Sim, mas que recursos próprios são esses, da União Europeia?
Há várias fórmulas que têm sido postas sobre a mesa: Os impostos sobre as grandes multinacionais, quer a taxa do carbono nas fronteiras. Há vários esquemas que têm sido postos em cima da mesa, alguns deles, aliás, diretamente ligados a uma conceção de proteção do ambiente. Portanto, há aqui várias fórmulas possíveis. Agora, não pode ser feito é à custa da própria essência da União Europeia.
Já falou do cimento. Mas significa isso que a terceira via – que é aquela que mais sugere – vai sair do bolso de todos os contribuintes europeus?
A questão é muito simples: Está o senhor, eu e todos os contribuintes europeus, disponíveis e interessados em aumentar a segurança europeia? Sim ou não? Essa é a questão?
Ora, eu acho que em relação a esse ponto a resposta é pacífica. A generalidade das populações, e isso vê-se pelo Eurobarómetro, está disponível e interessada em caminhar nesse sentido. O que não me parece é que isso deva ser feito no sentido da proposta que a presidente da Comissão Europeia apresentou em julho, porque essa o que faz é mascarar os cortes que ela propunha para a Política Agrícola Comum e para a Política de Coesão.
No fundo, a proposta da Comissão Europeia implica um corte substancial nestas políticas, mas um corte encapotado, na medida em que, para diluir a imagem do corte, a presidente da Comissão Europeia mistura políticas diferentes para que não se perceba tanto onde é que estão os cortes.
O que me está a dizer é que este Orçamento da UE, tal como está desenhado não serve, pelo menos no que diz respeito à Política de Coesão e Política Agrícola Comum, porque há aqui cortes encapotados. Mas essa terceira via significa que o problema será resolvido por via de impostos que todos os contribuintes europeus pagarão, para garantir a segurança europeia?

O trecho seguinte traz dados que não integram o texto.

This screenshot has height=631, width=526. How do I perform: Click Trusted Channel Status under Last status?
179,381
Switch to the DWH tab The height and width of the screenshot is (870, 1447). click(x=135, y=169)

Europeus ou não europeus. Quando eu estou a falar de multinacionais, muitas delas não são europeias e, no entanto, fazem o seu negócio largamente na Europa pagando os impostos noutros pontos. Portanto, não é necessariamente à custa do contribuinte europeu, é à custa de todos aqueles que fazem negócio aqui, isto no caso de queremos reforçar a segurança e manter o cimento da Constituição Europeia. O que não estou obviamente disponível, é para destruir aquilo que se fez durante décadas, em termos de Constituição Europeia. Isso não está disponível.
A melhor solução seria desbloquear esta questão dos “ativos russos”, e que fosse o dinheiro de Moscovo a financiar a Ucrânia?

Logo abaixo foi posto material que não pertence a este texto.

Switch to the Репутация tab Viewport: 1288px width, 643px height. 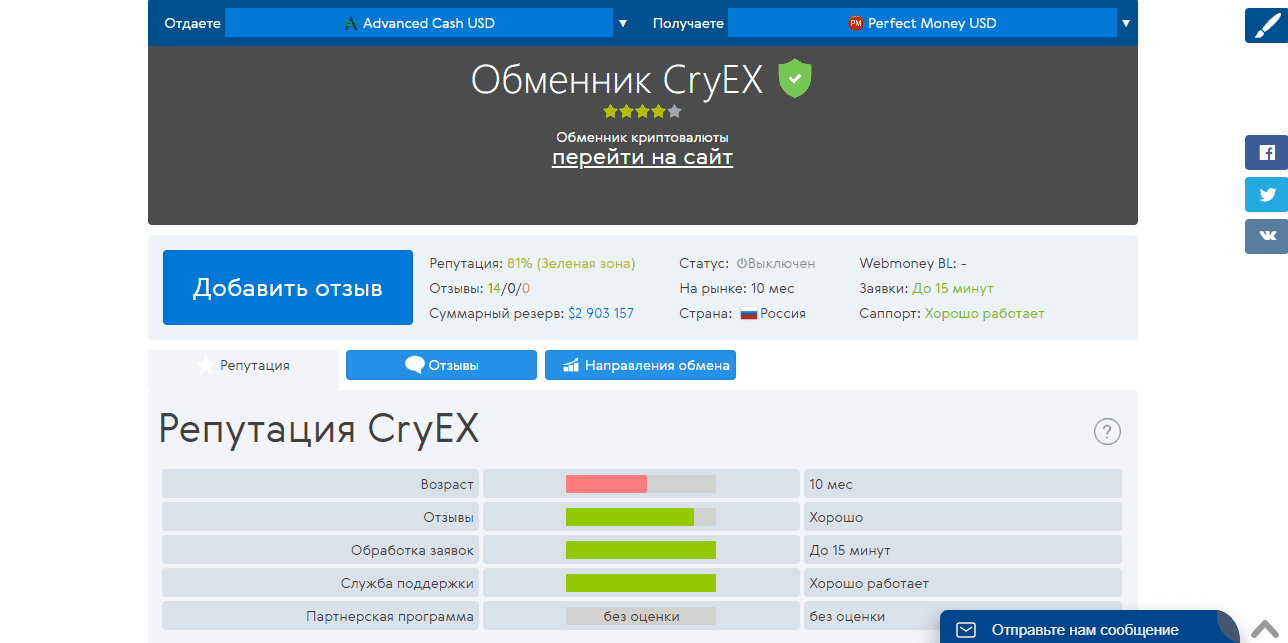point(243,366)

Tenho muitas dúvidas sobre essa resposta. Convém termos bem presente, sempre, o que é o direito internacional. É preciso estudar com muito cuidado o que é o direito internacional, e respeitá-lo, se nós queremos que o direito internacional seja respeitado noutras ocasiões. Portanto, eu acho que essa não é uma pergunta para sim ou não. É uma pergunta que exige muita reflexão, muito estudo, que não pode ser respondida de animo leve.